Motivation beim Schneeraeumen
Dass es einmal Winter werden würde, war uns während der ganzen Bauzeit unserer Traum-Immobilie deutlich bewusst. Schließlich sollte vor der kalten Jahreszeit alles fertig werden, was vom Wetter irgendwie beeinflusst werden könnte. Nun war er da, der erste Schnee. Die neue Schneeschaufel heraus zu holen und mit warmer Kleidung ausgestattet nach draußen zu gehen, war eine ganz neue Erfahrung für mich.
Mein Mann war schon früh zur Arbeit gefahren, wir wollten Abends etwas unternehmen. So war ich alleine mit dem Schnee. Das Problem, das mich erwartete, war, dass ja immer noch kein Pflaster vor der Garage und der Haustüre verlegt war. Dies wäre nicht mehr machbar gewesen, weil der Winter schon zu nahe war, als wir endlich dazu gekommen wären. Eine wellige, hässliche Fläche wollten wir nicht, also verschoben wir diese Aufgabe auf das nächste Jahr.

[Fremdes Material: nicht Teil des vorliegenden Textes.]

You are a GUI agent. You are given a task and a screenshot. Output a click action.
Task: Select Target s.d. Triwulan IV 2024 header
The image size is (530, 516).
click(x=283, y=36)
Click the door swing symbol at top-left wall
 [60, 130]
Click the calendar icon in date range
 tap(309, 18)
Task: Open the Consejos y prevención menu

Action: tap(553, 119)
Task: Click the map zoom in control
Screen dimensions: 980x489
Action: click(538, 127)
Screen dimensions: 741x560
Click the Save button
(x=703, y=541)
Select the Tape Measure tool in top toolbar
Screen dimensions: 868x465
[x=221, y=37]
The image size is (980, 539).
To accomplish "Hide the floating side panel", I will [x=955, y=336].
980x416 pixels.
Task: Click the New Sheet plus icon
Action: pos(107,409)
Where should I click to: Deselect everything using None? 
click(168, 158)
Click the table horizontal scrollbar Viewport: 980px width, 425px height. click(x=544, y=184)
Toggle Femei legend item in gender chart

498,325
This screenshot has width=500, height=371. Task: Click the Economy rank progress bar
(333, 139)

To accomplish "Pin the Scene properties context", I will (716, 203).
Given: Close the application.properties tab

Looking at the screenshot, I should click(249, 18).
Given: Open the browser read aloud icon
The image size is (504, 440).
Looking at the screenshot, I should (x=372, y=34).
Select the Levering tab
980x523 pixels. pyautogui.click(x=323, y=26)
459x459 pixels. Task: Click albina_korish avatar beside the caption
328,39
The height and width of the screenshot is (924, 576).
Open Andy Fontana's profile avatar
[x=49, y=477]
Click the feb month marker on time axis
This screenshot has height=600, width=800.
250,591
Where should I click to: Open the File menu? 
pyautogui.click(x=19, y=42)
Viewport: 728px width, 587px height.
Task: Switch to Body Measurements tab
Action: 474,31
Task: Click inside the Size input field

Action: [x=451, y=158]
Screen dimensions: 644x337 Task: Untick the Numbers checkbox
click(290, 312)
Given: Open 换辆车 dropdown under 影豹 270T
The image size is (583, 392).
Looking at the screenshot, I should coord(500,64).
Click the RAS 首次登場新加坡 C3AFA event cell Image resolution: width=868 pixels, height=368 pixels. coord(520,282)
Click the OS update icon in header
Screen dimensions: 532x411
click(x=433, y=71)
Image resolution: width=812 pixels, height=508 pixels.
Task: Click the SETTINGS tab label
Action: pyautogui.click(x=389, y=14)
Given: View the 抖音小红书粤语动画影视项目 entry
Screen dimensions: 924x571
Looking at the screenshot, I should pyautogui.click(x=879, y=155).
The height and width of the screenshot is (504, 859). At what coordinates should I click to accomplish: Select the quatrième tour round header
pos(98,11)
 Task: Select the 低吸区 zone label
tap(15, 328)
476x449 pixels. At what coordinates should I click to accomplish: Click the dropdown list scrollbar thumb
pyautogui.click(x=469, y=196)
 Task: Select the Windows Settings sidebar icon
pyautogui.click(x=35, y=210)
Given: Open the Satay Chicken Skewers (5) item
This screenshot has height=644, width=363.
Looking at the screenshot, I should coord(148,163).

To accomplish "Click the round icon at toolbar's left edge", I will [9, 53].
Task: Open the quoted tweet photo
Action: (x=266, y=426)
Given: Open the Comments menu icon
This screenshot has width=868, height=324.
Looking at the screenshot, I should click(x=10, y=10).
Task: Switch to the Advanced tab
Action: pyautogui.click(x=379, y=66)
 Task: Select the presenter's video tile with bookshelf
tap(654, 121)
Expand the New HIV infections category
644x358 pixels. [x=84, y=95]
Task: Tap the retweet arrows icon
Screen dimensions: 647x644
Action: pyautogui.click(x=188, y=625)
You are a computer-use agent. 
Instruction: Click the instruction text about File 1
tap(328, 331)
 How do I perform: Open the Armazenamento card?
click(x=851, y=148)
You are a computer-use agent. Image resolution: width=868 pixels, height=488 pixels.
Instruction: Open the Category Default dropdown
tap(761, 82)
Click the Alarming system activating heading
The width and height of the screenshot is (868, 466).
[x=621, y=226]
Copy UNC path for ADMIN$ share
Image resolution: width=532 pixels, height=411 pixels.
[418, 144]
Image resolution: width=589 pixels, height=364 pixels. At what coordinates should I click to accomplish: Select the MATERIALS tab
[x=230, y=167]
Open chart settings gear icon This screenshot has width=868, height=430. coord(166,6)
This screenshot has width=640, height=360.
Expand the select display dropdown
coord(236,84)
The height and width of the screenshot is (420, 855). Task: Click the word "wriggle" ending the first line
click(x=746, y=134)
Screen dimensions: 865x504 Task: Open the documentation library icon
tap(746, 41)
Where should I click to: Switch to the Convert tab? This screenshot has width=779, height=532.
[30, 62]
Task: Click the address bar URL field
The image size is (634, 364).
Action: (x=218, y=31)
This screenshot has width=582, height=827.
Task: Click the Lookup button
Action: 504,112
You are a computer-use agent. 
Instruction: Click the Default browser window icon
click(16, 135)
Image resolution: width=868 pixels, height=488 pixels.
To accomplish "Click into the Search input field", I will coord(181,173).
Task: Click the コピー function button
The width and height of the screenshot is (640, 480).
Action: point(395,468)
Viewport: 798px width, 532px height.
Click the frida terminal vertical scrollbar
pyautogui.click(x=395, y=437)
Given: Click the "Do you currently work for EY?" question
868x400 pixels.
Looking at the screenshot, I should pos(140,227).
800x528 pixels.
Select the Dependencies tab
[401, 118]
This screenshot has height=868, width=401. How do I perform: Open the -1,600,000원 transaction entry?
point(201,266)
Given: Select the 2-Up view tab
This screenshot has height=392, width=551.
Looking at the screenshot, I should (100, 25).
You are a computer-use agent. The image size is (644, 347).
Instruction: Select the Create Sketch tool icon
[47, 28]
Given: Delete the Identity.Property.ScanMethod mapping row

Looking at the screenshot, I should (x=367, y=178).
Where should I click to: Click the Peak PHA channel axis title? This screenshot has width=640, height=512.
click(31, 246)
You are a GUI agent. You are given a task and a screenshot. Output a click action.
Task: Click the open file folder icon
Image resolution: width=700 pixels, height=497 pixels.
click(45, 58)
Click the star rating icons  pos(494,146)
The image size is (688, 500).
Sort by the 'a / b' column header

Wie toll man auf einem Kiesfeld Schneeräumen kann, weiß bestimmt jeder, der das schon einmal gemacht hat. Der Kies war nicht gefroren, also hatte ich mehr Steine auf der Schaufel, als Schnee. Entnervt gab ich nach einiger Zeit auf.
Dementsprechend motiviert bin ich nun. Jede Schneeflocke wird beäugt, in der Hoffnung, sie löst sich noch auf, bevor sie auf dem Boden landet. Es tröstet der Gedanke, dass dieses Problem wirklich nu in diesem Winter besteht. Manchmal helfe ich mir mit etwas Salz. Torsten muss selbst ran, wenn vor der Garage zu viel liegt. Ich rede mich das erste Mal darauf heraus, dass ich ja das schwache Geschlecht bin. Torsten grinst immer nur, wenn ich das sage. Die Kinder und vor allem der Hund sind begeistert, sobald es nur ansatzweise beginnt, zu schneien. Fazit: Hoffentlich wird es bald Frühling!